State how many lines in the material below contain the string "pixels", treating uppercase and lowercase as different. Reply with that number only.

Given records
··········

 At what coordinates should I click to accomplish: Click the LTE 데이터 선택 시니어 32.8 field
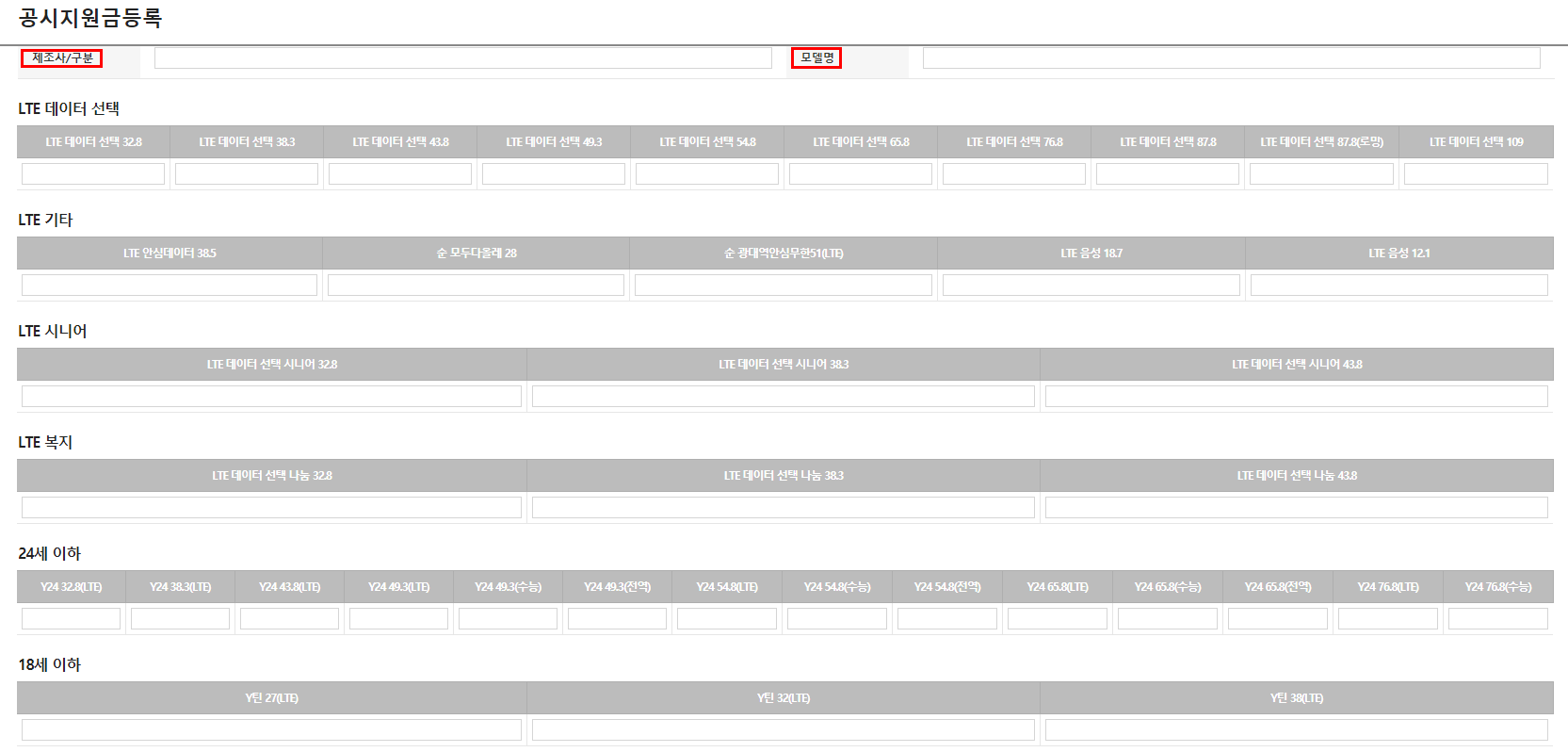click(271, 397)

··········

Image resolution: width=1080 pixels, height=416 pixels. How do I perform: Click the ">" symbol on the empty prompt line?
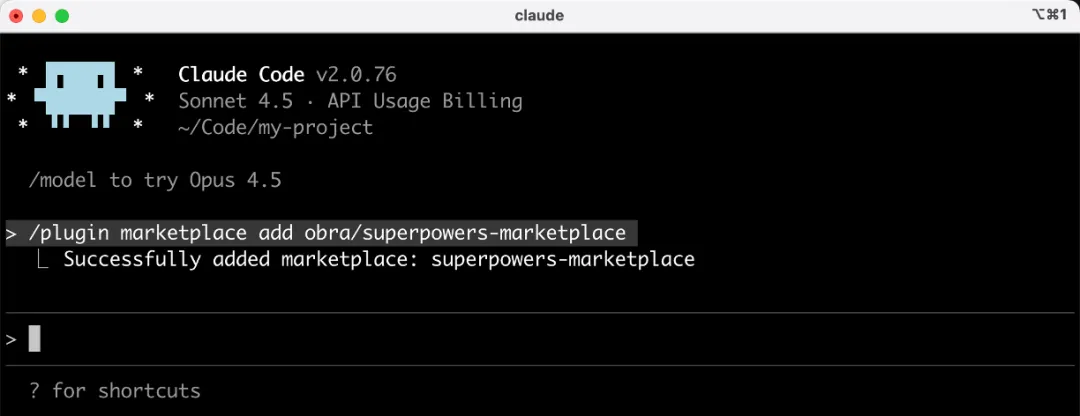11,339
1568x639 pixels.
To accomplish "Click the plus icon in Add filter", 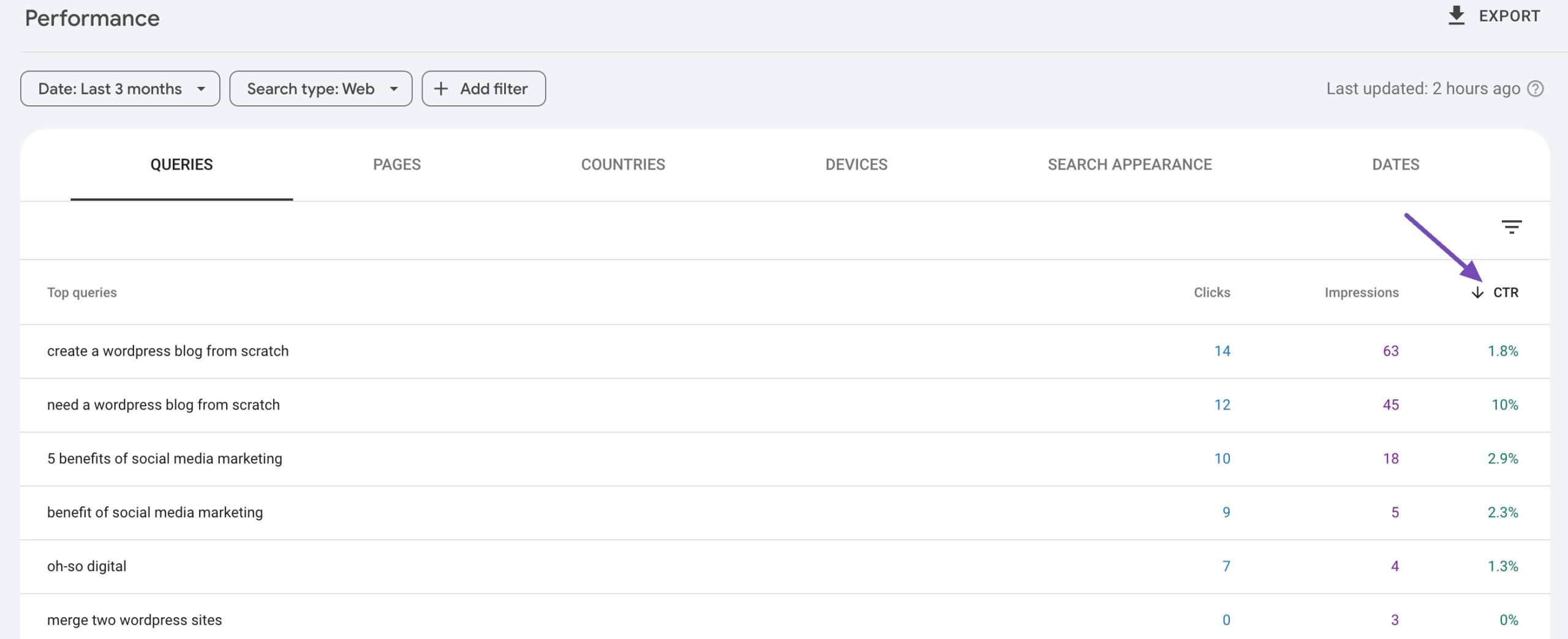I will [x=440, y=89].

··········

Full answer
2